General Discussion
Related: Editorials & Other Articles, Issue Forums, Alliance Forums, Region ForumsHelp me out here folks. CNN question.
Would you be satisfied with a presidential choice of Jeb Bush or Hillary Clinton in 2016?
No
57%
7964
Yes
43%
6087
I guess the question is for both, but what if you only want say, Hillary and not jeb. How do you answer a yes or no question when it applies to both.
graham4anything
(11,464 posts)Only thing she did not have in 2008 was Obama's voters like me.
She 100% has me now.
And she will win because
It takes a Clinton to beat a Bush
If one wants the democrats to win, this choice is easy.

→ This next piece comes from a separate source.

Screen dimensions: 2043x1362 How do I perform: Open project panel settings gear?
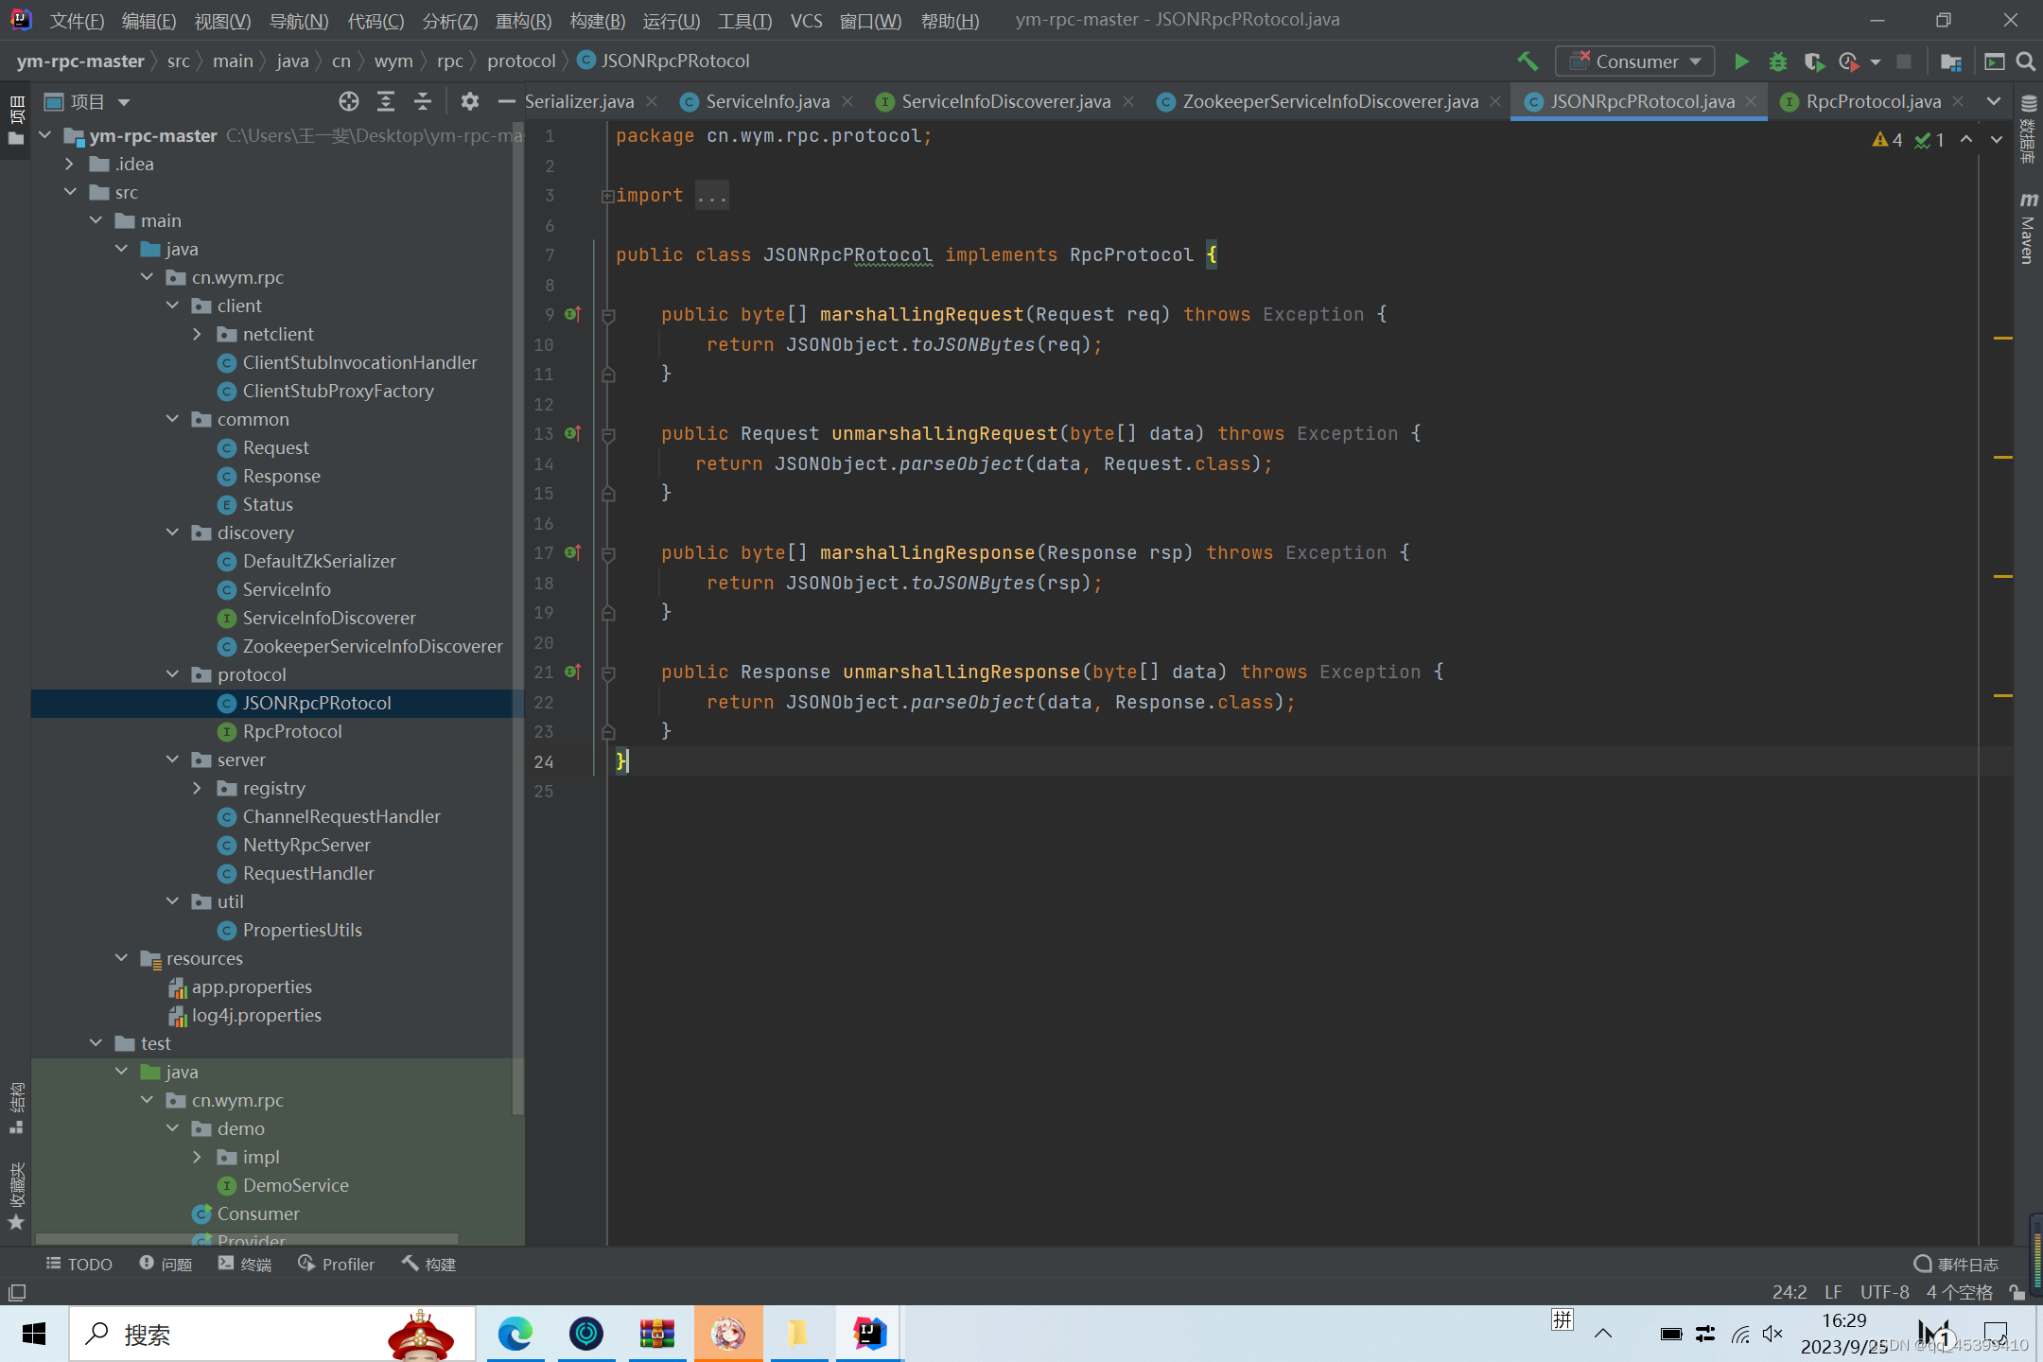469,101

any other candidate is playing for the vp
and I would hope the greed disappears from current sitting Senators/Governors/Mayors/House, etc. as we need them to remain in their job til after 2020 election is over
warrior1
(12,325 posts)how to you just say yes to Clinton and not bush?
hrmjustin
(71,265 posts)together.
warrior1
(12,325 posts)and everyone else would have the same problem. Then it would seem that who ever voted no didn't want either one.
HERVEPA
(6,107 posts)You're looking to answer a question that's not asked.
warrior1
(12,325 posts)I only want Hillary. bush can go pound sand.
hrmjustin
(71,265 posts)Fortinbras Armstrong
(4,473 posts)You can say you want both or neither. There is no way to say that you would like one but not the other.
warrior1
(12,325 posts)unscientific.
Journeyman
(15,042 posts)Who but a cable news whore would gang together Hillary Clinton and John Bush? So simply refuse to participate.
Instead, write directly to Clinton and let her know you'll support her in 2016.

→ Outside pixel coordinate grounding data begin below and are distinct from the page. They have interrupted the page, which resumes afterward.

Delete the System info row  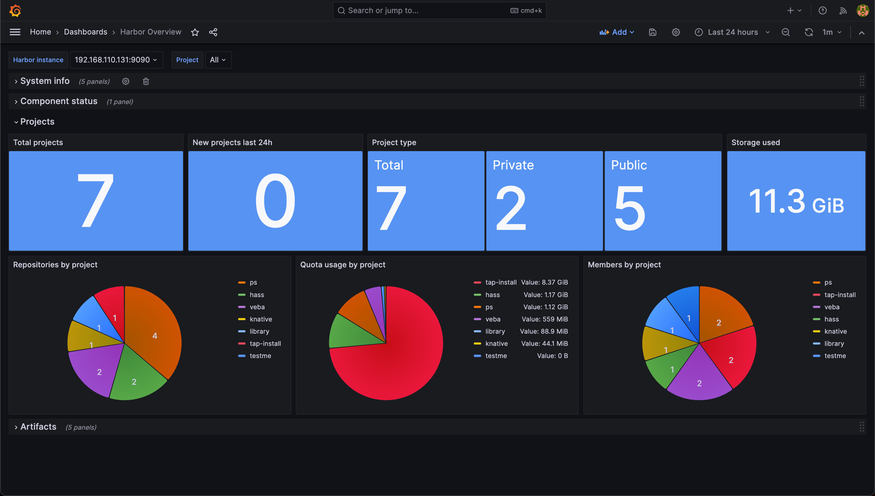tap(146, 81)
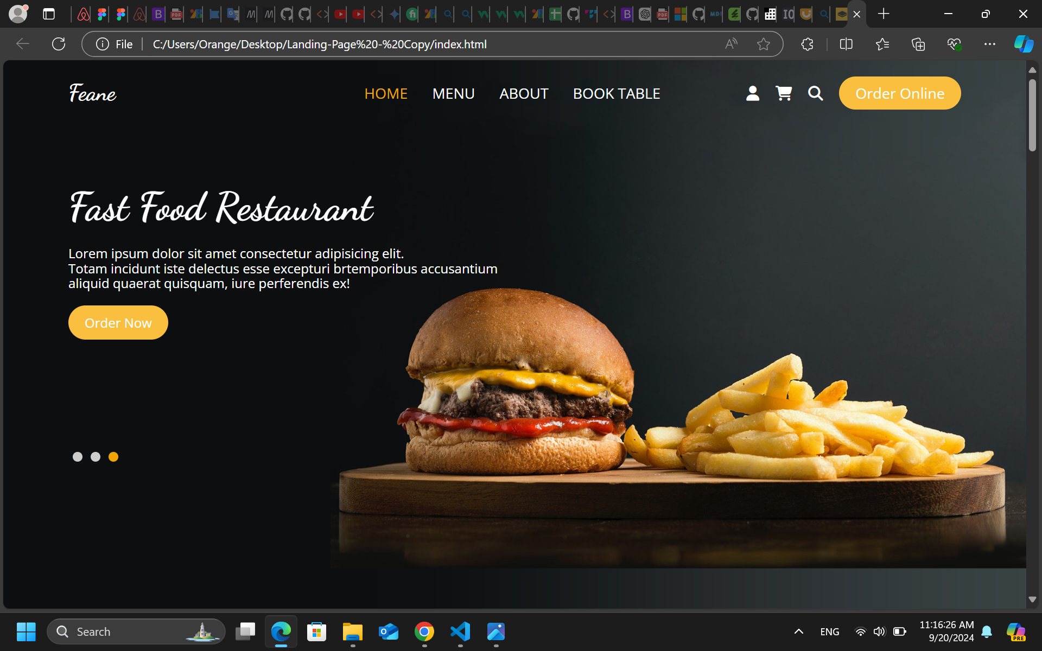Open the tab actions menu button

[x=49, y=14]
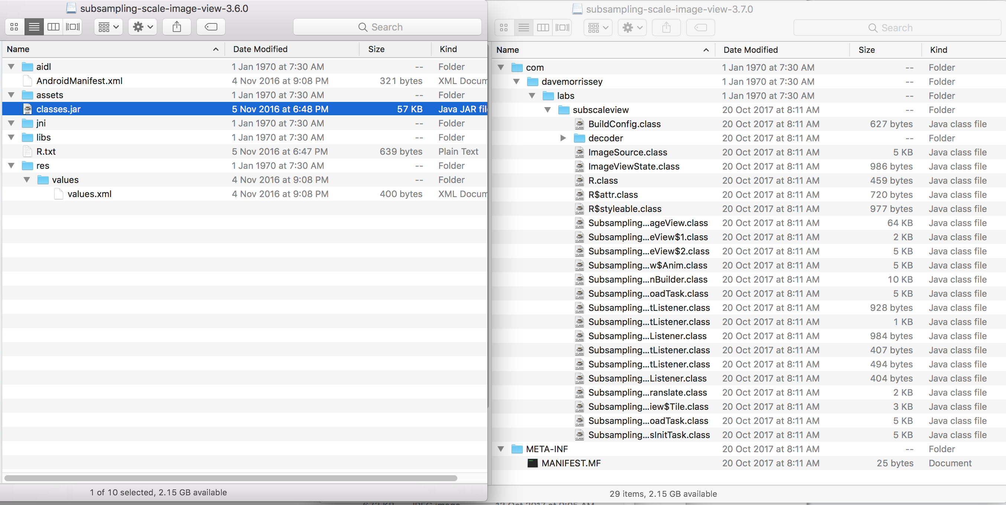Collapse the META-INF folder

click(501, 449)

That way, your intentions are made known to the one person it matters to, while you don't sully yourself with any involvement -- no matter how tangentially -- with sleaze like John Bush.
SheilaT
(23,156 posts)You might very much want Hillary but vastly prefer she run against some other R, such as Sarah Palin.
You might hope like heck that Jeb Bush is the candidate against some other D you vastly prefer, but I won't even attempt to name names here.
It's foolish, IMHO, to think that Hillary will be a serious candidate in four years. She's said she's going to retire, and I suspect she will. She had a good run in '08. Eight years after that we need a completely new slate of Dems to be looking at the Presidency. My personal prediction is not for some specific person to become the nominee, but that it will be someone none of us are thinking about right now. Keep in mind that after Obama's speech at the DNC in '04, everyone said he had a good chance to be President someday, and it was too bad that he would be too young and too untried in '08.
Jeb Bush, if he even bothers to run next time, will feel like a tired choice, because his name has been bandied about since his older brother retired.
Frankly, I'd worry a lot that Chris Christie manages to present himself as a reasonable moderate and gets the nomination. He's not really a reasonable moderate, he just plays one on TV. In reality, he's a wacko.
If we're lucky, the Republicans will wind up nominating an obvious wacko, because their extremists will continue to dominate the entire nominating process, and we'll come up with a sensible, likeable, well-spoken, photogenic candidate with a good enough track record to win.
Let's all just sit back and see what happens in the next two or three years.